Jacobi’s engineering path has taken its own share of twists and turns. As a Yale undergraduate, he weighed several career options before turning to mechanical engineering. He graduated in 2000 and spent a year doing engineering analysis for Zamperla, a ride manufacturer in Vicenza, Italy. Returning to the United States as the amusement industry tanked following the September 11 terrorist attacks, Jacobi signed on as a maintenance worker at Playland Park in Rye, N.Y. By the fall of 2003, he decided it was time for more schooling and headed to Cal, where he studied mechanical design with Professor Alice Agogino.

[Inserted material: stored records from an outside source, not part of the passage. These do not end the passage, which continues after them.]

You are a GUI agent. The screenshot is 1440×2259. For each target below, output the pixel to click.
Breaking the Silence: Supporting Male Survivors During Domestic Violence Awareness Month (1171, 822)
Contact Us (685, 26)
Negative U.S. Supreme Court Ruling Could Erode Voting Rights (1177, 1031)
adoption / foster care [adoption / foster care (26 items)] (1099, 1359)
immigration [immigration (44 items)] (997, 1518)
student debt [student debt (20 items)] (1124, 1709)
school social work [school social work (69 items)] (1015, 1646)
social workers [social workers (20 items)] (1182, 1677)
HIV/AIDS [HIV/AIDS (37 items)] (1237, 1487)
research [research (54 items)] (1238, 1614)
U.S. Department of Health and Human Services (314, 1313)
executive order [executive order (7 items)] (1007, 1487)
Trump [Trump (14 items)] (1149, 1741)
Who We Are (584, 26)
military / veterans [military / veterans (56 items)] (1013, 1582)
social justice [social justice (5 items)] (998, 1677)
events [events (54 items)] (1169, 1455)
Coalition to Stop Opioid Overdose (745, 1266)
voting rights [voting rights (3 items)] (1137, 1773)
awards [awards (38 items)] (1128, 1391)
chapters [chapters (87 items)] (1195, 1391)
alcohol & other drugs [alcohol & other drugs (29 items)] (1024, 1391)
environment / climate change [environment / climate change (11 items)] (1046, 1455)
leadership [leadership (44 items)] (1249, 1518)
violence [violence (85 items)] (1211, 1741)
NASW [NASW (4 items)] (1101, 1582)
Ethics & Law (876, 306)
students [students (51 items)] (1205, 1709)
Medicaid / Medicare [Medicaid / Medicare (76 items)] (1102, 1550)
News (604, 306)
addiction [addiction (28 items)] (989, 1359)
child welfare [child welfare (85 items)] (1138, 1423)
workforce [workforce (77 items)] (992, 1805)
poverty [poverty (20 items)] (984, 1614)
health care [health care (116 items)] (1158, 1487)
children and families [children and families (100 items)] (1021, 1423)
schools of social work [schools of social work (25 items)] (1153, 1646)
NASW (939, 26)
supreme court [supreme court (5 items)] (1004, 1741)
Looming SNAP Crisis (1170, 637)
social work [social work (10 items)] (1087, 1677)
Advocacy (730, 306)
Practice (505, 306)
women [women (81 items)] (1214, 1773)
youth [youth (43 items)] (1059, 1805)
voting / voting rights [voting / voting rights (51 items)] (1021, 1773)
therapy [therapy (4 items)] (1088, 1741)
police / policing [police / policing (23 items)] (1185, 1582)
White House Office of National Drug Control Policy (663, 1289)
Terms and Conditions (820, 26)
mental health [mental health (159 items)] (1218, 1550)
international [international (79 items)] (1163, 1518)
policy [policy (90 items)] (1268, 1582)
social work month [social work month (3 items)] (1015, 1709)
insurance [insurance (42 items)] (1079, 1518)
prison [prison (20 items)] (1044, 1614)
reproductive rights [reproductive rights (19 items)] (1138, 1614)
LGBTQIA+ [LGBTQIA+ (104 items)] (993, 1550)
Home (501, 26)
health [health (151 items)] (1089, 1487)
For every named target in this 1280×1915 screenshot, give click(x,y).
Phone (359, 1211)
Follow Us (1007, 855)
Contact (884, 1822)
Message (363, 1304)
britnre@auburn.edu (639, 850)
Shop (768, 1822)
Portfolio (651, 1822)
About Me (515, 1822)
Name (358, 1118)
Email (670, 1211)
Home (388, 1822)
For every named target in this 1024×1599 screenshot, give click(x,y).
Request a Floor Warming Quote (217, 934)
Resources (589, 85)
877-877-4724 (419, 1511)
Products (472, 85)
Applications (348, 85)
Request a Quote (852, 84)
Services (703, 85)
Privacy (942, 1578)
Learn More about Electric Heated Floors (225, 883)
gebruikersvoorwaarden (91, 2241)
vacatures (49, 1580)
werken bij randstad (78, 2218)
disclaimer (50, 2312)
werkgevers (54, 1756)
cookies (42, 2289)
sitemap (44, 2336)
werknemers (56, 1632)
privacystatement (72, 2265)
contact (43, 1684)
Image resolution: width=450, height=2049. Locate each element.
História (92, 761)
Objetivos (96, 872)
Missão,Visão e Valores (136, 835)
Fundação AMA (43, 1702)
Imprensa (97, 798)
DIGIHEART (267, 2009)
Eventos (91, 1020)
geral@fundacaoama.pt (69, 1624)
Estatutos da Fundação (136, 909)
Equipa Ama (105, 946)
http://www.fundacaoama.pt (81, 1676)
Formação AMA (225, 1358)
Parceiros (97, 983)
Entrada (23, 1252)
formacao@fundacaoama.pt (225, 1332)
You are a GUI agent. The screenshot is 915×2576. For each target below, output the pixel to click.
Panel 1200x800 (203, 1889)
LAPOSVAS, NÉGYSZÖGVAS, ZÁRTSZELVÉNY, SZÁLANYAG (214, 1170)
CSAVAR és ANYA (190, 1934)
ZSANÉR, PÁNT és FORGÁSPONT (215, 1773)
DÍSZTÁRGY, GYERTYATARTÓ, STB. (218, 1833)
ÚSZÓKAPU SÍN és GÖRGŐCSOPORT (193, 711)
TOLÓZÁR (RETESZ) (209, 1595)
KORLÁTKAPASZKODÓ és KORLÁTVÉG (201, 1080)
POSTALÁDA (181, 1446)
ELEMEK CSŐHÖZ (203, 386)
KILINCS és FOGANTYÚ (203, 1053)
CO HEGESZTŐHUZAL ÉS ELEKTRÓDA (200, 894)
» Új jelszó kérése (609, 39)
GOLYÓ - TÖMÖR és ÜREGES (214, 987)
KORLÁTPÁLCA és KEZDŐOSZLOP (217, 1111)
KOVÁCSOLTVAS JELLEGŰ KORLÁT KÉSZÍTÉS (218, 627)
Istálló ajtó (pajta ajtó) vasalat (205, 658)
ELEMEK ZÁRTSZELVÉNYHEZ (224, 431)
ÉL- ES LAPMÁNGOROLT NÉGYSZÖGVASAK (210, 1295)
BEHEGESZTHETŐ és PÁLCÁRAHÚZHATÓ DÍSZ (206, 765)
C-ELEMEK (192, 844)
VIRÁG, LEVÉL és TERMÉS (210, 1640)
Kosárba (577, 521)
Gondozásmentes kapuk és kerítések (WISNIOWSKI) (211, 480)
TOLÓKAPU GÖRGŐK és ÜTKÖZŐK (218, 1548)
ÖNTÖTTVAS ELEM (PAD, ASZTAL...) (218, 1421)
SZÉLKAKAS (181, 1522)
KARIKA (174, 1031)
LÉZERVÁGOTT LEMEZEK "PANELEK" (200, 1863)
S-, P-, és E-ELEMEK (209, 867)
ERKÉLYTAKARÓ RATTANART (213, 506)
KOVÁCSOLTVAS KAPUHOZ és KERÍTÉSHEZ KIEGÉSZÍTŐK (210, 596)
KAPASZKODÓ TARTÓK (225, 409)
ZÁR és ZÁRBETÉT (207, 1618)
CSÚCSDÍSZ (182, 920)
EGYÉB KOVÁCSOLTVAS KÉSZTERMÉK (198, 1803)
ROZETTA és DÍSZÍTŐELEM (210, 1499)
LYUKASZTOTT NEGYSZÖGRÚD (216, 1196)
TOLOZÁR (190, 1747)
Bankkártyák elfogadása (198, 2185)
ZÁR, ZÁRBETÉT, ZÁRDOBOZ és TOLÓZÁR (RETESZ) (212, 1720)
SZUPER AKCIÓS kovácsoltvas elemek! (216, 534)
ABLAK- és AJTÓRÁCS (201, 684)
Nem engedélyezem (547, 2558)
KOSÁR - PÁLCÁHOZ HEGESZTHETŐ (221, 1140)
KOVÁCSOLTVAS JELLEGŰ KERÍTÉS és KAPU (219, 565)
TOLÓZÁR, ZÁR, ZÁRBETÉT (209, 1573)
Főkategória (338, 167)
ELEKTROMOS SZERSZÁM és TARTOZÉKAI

Jacobi cut his studies short in 2004 when a dream job opened at S & S. “I decided to jump on it,” he says, hoping eventually to find time to write his thesis and complete one remaining class for his degree. “It was clear that his passion was roller coaster engineering, and we figured out a way to make that dream happen,” says Agogino of her first-ever student specializing in roller coasters.
Since joining S & S, Jacobi has worked on more than a dozen big projects, including swing rides—attractions with gigantic pendulum arms that soar back and forth. One of the biggest is the Skyhawk, a ride in Ohio’s Cedar Point amusement park that sends riders flying 125 feet in the air.
While creating such excitement is an obvious goal, Jacobi considers safety a priority. Rides must have an inherently sound design, he says, and include redundant safety features and/or safety factors requiring structural elements that are many times stronger than needed for the loads they carry. “On real critical areas, where people’s lives are depending on it, you overdesign for it,” Jacobi says. “We’re morally responsible to be safe.”
Jacobi has seen two of his proposals get built—the Huckleberry Splash, a 12-passenger family water plunge, and a 1,200-foot-long roller coaster dubbed the Eagle. The Huckleberry started as a theoretical concept for Jacobi’s thesis. It became reality after S&S CEO Stan Checketts got interested enough to install a mockup in his swimming pool and then construct the ride for a local amusement park. The Eagle—inspired by a toy from Jacobi’s childhood—is set to be built in a Swedish amusement park next spring.
“The industry always needs new concepts,” says Jacobi, who doesn’t appear short on ideas. Rides with blistering speeds of 135 mph are “for people who are looking for a rush. I definitely identify with them.”